American sociological organization

The Society for the Study of Social Problems (SSSP) is an organization founded in 1951 in counterpoint to the American Sociological Association.

== History ==
The Society was founded in 1951 by Elizabeth Briant Lee and Alfred McClung Lee. Professor of Sociology Julia Catherine Wrigley writes that the Society's founders were "liberal and left-leaning academics" and that it provided a "meeting ground for those dismayed by the often conservative thrust of the [American Sociological Organization]".

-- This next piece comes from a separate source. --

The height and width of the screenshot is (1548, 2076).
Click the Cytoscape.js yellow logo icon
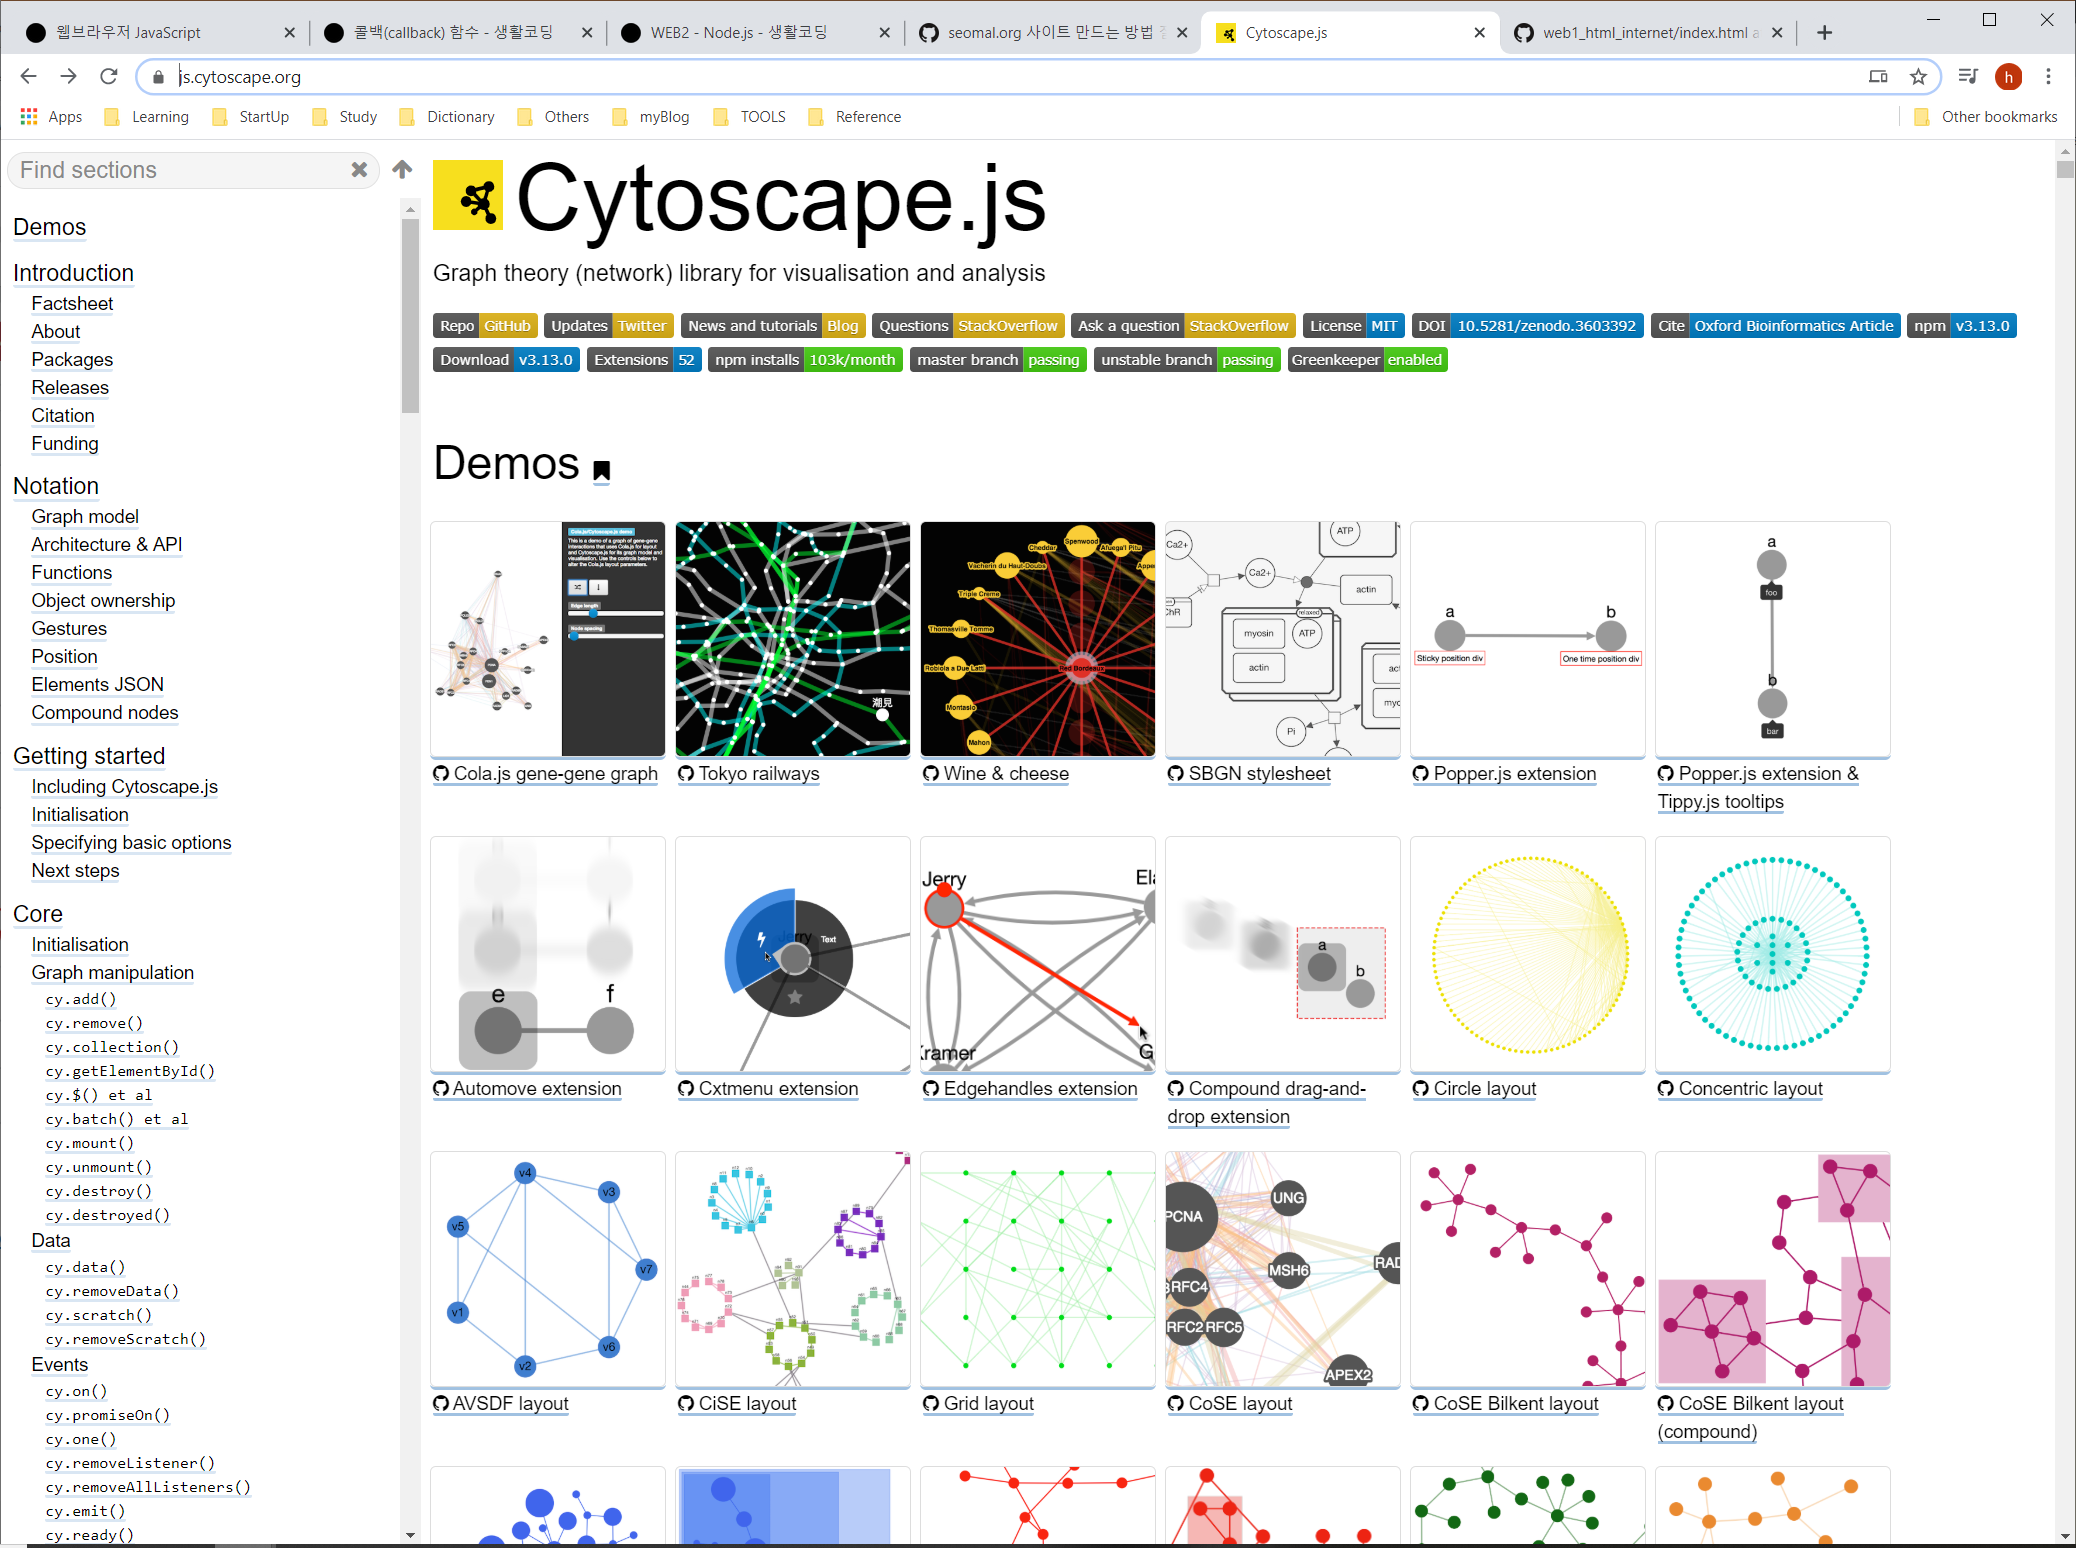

In the 1950s and 1960s the Society was closely associated with labelling theory.

==Purpose==
The SSSP's stated purpose is to promote and protect sociological research and teaching on significant problems of social life and, particularly, to encourage the work of young sociologists; to stimulate the application of scientific method and theory to the study of vital social problems; to encourage problem-centered social research; to foster cooperative relations among persons and organizations engaged in the application of scientific sociological findings to the formulation of social policies; to foster higher quality of life, social welfare, and positive social relations in society and the global community and to undertake activities to accomplish these goals.

==Activities==
The SSSP promotes dialogue through presentations at the annual meeting, and through listservs and division newsletters throughout the year; publishes research in the journal Social Problems; presents awards to community groups; supports undergraduate and graduate students, young scholars and activists with professional support, leadership opportunities, and scholarships; passes and acts upon public resolutions; and fosters the generation of new ideas.

==Membership==
Membership is open to individuals and university and college departments who support the SSSP's goals.

==Publications==
Social Problems, the flagship journal of the Society, is published through Oxford University Press. The Society also publishes various newsletters and booklets.